Fernando Gallego (c. 1440 – 1507) was a Castillan painter, and his art is generally regarded as Hispano-Flemish in style. Gallego was likely born in Salamanca, Spain, and worked throughout Castile and Extremadura, most notably in Ciudad Rodrigo, Plasencia, Toro, and Zamora.

Much of his biography has been traced through attributions of his work, but few details are known. The last time he was referred to in a document which implied he was still alive was in 1507, but the date of his death is unknown.

Some works thought to be Fernando Gallego's are likely instead Francisco Gallego's, such as San Acacius and the 10,000 Martyrs and the Getty Museum's Pietà. Francisco is known to have worked in Fernando's workshop, but their relationship is unknown.

==Style and subject matter==

Nothing definite is known about Gallego's artistic training, but his naturalistic handling of form and technical style strongly link him to Flemish painting, especially the artist Rogier van der Weyden. Early Netherlandish painting of the 15th century was one of the dominant artistic styles, and was significant for its vivid illusionism and its complex iconography, both of which are evident in Gallego's work.

His mastery of form and composition, as well as his creativity, single him out as one of Spain's preeminent painters during this time. He took stylistic liberty in many of his works and painstakingly individualized the figures within them, which enhances dramatic appeal of the religious narrative while emphasizing his technical prowess. Much of his work was painted with oil on panel, although he did work with tempera early on. He worked with Master Bartolomé, another painter in Spain, on the Retablo of Ciudad Rodrigo, a tour de force of religious art, depicting Christian history from the Creation to the Last Judgment.

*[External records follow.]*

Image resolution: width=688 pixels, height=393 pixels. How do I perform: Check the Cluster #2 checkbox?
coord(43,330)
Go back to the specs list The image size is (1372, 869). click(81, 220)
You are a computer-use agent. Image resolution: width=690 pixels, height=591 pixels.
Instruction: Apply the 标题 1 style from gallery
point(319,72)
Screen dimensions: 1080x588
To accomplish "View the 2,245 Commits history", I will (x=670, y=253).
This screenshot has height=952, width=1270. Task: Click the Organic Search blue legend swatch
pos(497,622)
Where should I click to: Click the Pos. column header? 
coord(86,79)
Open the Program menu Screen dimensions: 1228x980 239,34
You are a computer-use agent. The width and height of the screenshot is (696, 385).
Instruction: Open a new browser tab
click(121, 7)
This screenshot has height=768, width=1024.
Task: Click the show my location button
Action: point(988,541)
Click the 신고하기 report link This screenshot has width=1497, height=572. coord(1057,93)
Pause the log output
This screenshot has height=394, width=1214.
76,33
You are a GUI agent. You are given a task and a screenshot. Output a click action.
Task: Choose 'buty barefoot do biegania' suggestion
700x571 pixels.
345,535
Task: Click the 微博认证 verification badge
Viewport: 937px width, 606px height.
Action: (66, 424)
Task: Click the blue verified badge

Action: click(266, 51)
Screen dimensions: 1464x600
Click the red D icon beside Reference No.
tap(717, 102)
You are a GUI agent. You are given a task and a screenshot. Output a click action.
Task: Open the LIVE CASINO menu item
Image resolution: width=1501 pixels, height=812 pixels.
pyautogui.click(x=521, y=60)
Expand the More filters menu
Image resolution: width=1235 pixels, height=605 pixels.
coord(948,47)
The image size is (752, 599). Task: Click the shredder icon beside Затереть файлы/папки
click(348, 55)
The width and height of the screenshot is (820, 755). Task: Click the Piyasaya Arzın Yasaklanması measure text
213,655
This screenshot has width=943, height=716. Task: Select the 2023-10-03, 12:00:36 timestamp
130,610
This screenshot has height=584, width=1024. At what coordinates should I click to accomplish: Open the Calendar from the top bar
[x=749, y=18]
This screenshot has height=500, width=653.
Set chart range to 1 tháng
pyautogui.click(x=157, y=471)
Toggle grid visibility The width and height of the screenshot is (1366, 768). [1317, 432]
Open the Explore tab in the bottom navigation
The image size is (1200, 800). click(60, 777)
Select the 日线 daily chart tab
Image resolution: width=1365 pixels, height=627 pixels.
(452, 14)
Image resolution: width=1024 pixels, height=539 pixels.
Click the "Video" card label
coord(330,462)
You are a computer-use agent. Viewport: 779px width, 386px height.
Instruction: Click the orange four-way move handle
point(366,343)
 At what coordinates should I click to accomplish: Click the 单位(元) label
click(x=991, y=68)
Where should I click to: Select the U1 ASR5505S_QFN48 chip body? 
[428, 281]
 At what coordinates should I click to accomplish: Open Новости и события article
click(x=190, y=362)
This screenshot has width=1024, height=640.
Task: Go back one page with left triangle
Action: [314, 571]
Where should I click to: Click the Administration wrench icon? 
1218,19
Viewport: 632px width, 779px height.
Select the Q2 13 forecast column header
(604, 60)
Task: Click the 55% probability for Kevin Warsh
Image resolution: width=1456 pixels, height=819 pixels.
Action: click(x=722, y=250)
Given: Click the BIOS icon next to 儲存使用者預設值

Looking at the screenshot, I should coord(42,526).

The majority of his work consists of small panels of religious scenes, often used to comprise altarpieces, or retablos. One notable exception is The Sky of Salamanca, located at the University of Salamanca, a vast ceiling mural which depicts astronomical scenes and constellations. Only three of Gallego's works are signed, Retablo of San Ildefonso, the Prado's Pietà, and Virgin of the Rose triptych. Other works have been attributed to him on the basis of style or through historical documents naming him on contracts.

==Discussion of major works==

===Retablo of Ciudad Rodrigo (University of Arizona Museum of Art)===

The panels from this massive altarpiece, painted between 1480 and 1500, have been attributed to the workshops of Fernando Gallego and Master Bartolomé. Its original orientation and dimensions are not known, as it was likely added to after its installation. It was moved and fell into disrepair by the early 19th century. The panels were subsequently removed from their original frames and split up; twenty-three narrative panels were sent to London in the 1880s. Some scholars claim there may have been upwards of forty-two narrative panels, but since the apse in the cathedral was remodeled in 1502, the size of the space the altarpiece filled is up for debate. There are twenty-six panels in the Kress Collection at the University of Arizona Museum of Art (acquired 1957), and scholars believe that the panels were almost equally split between Gallego and Bartolomé.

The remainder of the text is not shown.